Kamis, 23 Mei 2013

Sepiring Pempek dan PTN

Halooo... Mohon maaf sebelumnya karena posting kali ini saya harus kebut. Maklum, setelah sejam menulis posting ini banyak pekerjaan menunggu...

Oke, kenapa posting ini saya beri judul Sepiring Pempek dan PTN? Ya, karena posting ini berdasarkan pengalaman saya.

Mungkin yang terlintas pertama kali dipikiran kalian apa hubungannya pempek sama PTN? Nggak, mereka nggak ada hubungan apa-apa kok, apalagi hubungan spesial, hahaha. Well, maksud saya memang sih nggak ada kaitannya, tapi berbeda dengan pengalaman saya.

Hm, jadi...

Jadi begini ceritanya. Di dekat sekolah saya itu ada tukang jualan pempek, tapi bukanya sore. Ya, memang suatu hal yang biasa sih, nothing special. Waktu saya kelas 11, jamannya masih pulang sore, saat itu saya merasa lapar dan tepatnya sedang menginginkan pempek. Sambil berjalan, saya melakukan dialog kecil dengan teman saya. Sebut saja Wi.

Saya: "Wi, laper nih."
Wi: "Reicka mau makan dulu?"

Saya berpikir sejenak lalu memutuskan...

Saya: "Nggak Wi. Udah sore juga, macet, nanti pulangnya jadi maghrib atau malem lagi."
Wi: "Beneran Reicka nggak mau makan dulu? Nanti sakit maag-nya kambuh gimana?"
Saya: "Ya Allah, jangan dong, WI, hahaha. Bismillah nggak apa-apa kok. Nanti aku beli cireng aja."
Wi: "Beneran nih nggak apa-apa?"
Saya: "Iya Wi, nggak apa-apa."

Saya pun berhasil meyakinkan Wi dan kami melanjutkan perjalanan kami. Setelah singgah sebentar untuk membeli cireng, sampailah kami terhenti di depan tukang jualan pempek tersebut.

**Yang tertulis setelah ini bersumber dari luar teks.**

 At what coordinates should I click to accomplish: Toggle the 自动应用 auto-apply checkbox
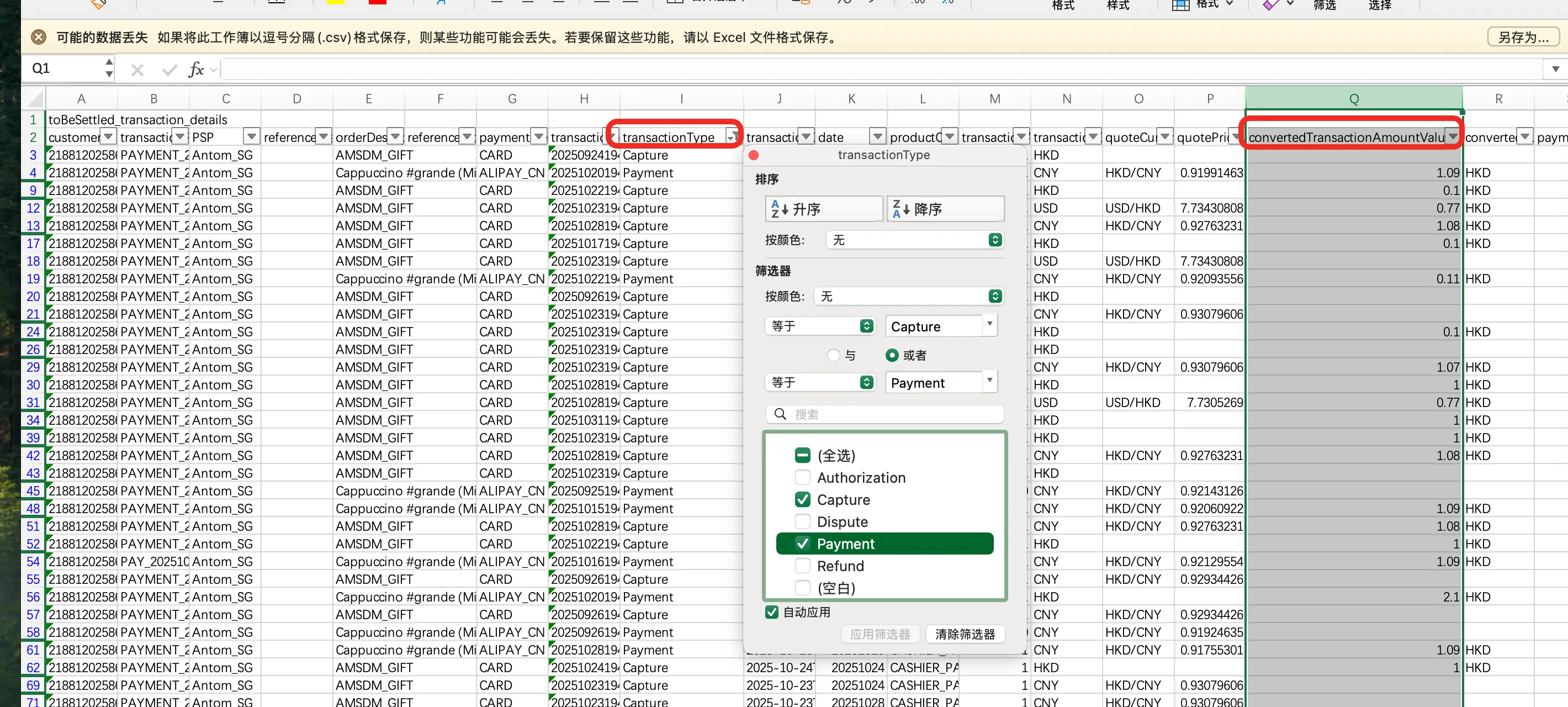click(771, 612)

Saya: "Wi, jadi kepengen pempek deh. Kapan-kapan beli yuk."
Wi: "Iya Rei, jadi ngiler nih ngeliatnya, hahaha. Tapi berapa ya Rei harganya?"

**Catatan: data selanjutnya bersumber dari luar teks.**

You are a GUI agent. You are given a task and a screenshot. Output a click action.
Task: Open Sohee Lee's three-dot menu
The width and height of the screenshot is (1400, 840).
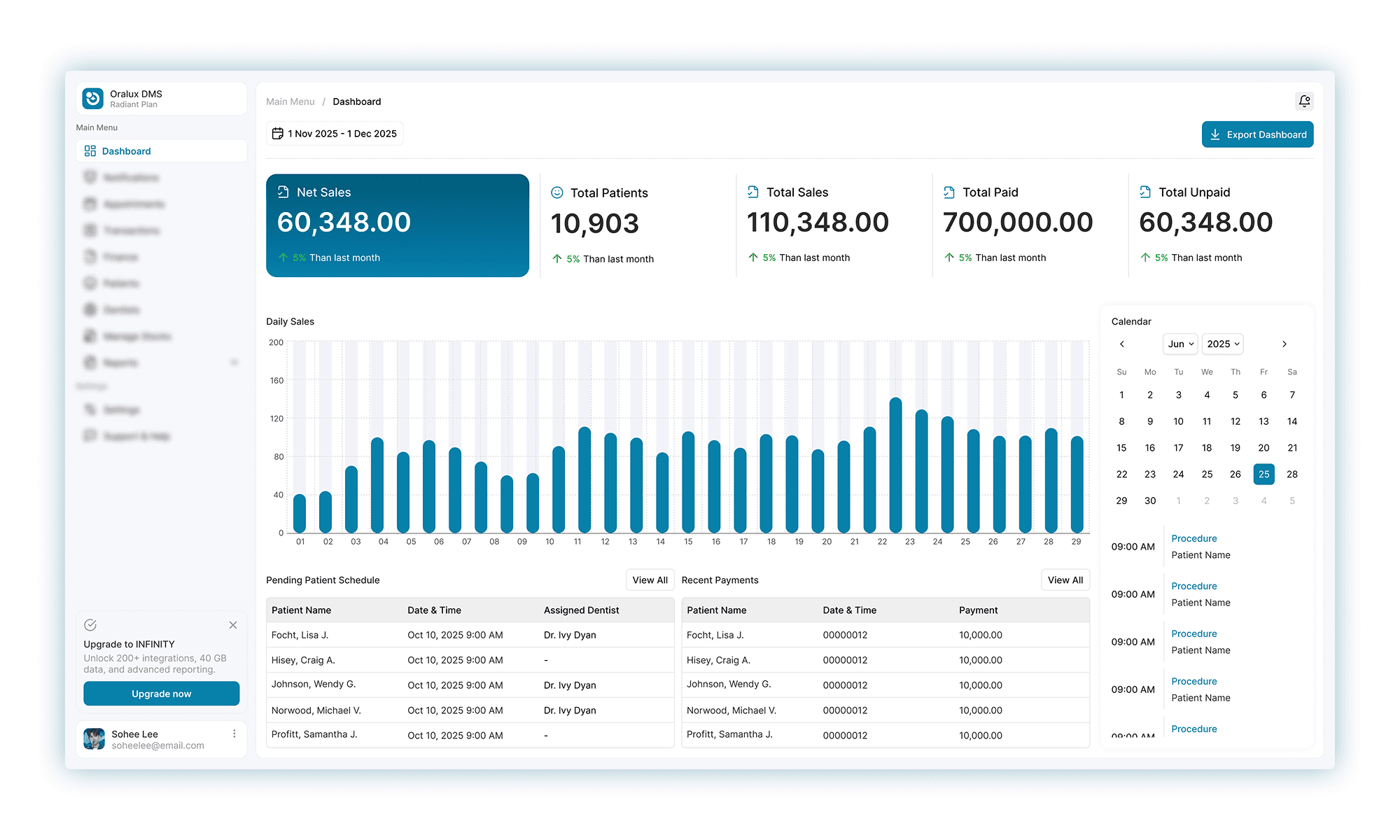234,734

Terhenti pada pertanyaan itu, kami memutuskan untuk langsung pulang. Hingga pada akhirnya saya dan Wi memutuskan untuk makan pempek itu ketika kami duduk di bangku kelas 12. Ya, kadang kenyataan tak sesuai dengan harapan, mimpi makan pempek pun itu belum berhasil tercapai. Sampai akhirnya saya dan Wi membuat semacam kesepakatan baru lagi. Kami akan makan pempek ketika kami lulus UN dan mendapatkan PTN.
 
"Kapan ya kita bisa makan pempek yang di sana?" Pertanyaan Wi membuat saya perasaan saya tak karuan. Sedih. Kecewa. Mungkin...
 
Bagaimana tidak? Ketika kami hampir berhasil merealisasikan impian (yang menurut orang-orang kecil) besar kami, sementara ada hambatan dari salah satu di antara kami.

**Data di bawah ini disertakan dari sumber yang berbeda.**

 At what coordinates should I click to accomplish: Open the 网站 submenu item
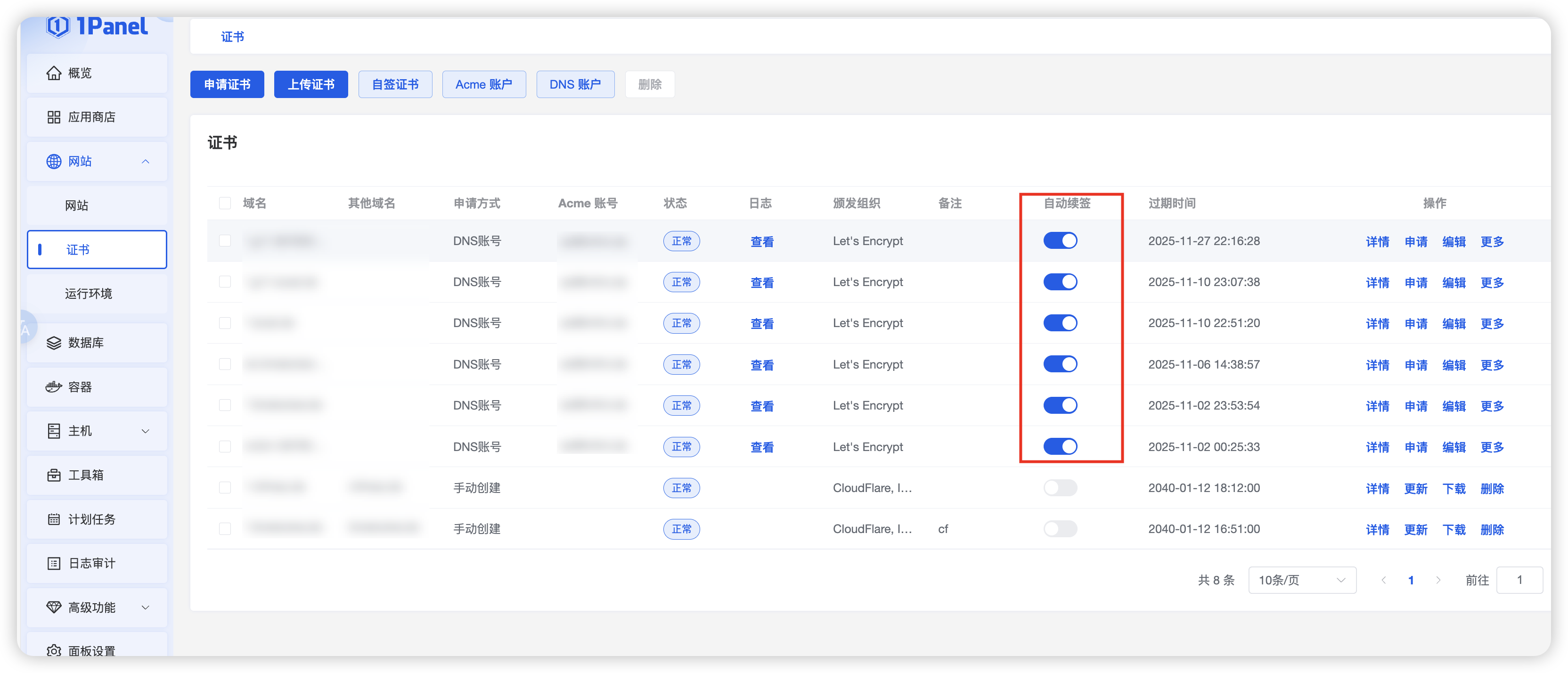click(x=77, y=205)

"Makan pempek yuk Wi." Tapi kemudian dia menjawab bahwa dia sedang krisis. Ketika sebaliknya dia mengajak, saya pun menjawab hal yang sama seperti dia menjawab ajakan saya di waktu itu.

Ketika kami berdua bisa, namun waktu menjadi faktor penghambat. Tugas serta ulangan yang menumpuk. Ya, wajar. Memang nasib pelajar.

Bahkan sampai sekarang, mimpi itu pun belum berhasil terwujud. Sepele? Kalian boleh menganggap ini hal sepele sambil tertawa. Silakan. Saya tidak melarang. Ya, sepele untuk kalian, tapi tidak untuk saya dan Wi. Mimpi yang menurut kalian sangat sepele, sangat kecil, bahkan begitu mudah untuk diwujudkan. Menurut kalian "Apa sih yang susah dari sekadar makan pempek?" Iya, bagi kalian itu sangatlah kecil. Tapi tidak untuk kami.

Silakan kalian tertawa sepuasnya ketika membaca posting konyol ini. Sekali lagi, tidak untuk saya dan Wi. Kalian tahu? Dari kejadian inilah saya, Wi, mungkin kita dapat mengambil pelajaran bahwa impian sekecil apapun itu, jika kalian ingin mewujudkannya dan merealisasikannya, makan berjuang dan berusaha. Mimpi kecil perkara makan pempek seperti ini saja butuh perjuangan, bagaimana mimpi besar? Think it!